Fraction of βTC3 cells that were membrane-impermeable after culture under normal and a variety of stressful conditions for 24 h. Approximately 2 × 10⁷ βTC3 cells were used in each experiment. For surface-attached cultures, cells were cultured in T-75 flasks in a 37°C incubator at a plating density such that they would not be confluent after 24 h. Medium depth was 2 mm. For pelletized culture, cells were placed in 15 mL centrifuge tubes with 15 mL culture media and let settle by gravity, leading to cell depth of about 3 mm overlain by 11 cm of media. The tubes were sealed and cultured at temperatures of 5, 24, and 37°C. For hyperoxic and anoxic culture, flasks, and tubes were placed in sealed chambers within an incubator, and the sealed chambers were continuously flushed with premixed gases (95% O₂ or 95% N₂, balance CO₂). At the end of the 24-h culture, cells in flasks were trypsinized. All cells from each condition were collected and samples for OCR and trypan blue staining were taken. Fraction of membrane-impermeable cells was determined as the number of cells that did not take up trypan blue divided by the total number of cells counted.

Figure 6

Frequency distribution of OCR per viable cell for stressed and unstressed βTC3 cells cultured for 24 h under stressed and unstressed conditions (Figures 4C and 5). OCR per viable cell was estimated by dividing the measured OCR by the number of viable cells placed in the chamber at the time of the measurement as determined with a hemocytometer using trypan blue exclusion.
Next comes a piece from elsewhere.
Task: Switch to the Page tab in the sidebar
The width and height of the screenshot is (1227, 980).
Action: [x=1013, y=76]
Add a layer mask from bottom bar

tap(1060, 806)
Values of OCR/viable cell ranged between 1.46 and 2.81 (n = 33) for stressed and 0.94–2.99 fmol/min · viable cell (n = 31) for unstressed cells. Mean values were 1.88 ± 0.54 and 1.84 ± 0.34 fmol/min · viable cell (n = 31) for stressed and unstressed cells, respectively. Fractional viability by trypan blue exclusion averaged 0.95, and the OCR uncorrected for viability was 1.75 ± 0.32 fmol/min · cell. OCR values for stressed cells covered a wider range, but the mean values of OCR for stressed and unstressed cells were not significantly different. The mean value for all measurements was 1.86 ± 0.45 (n = 64).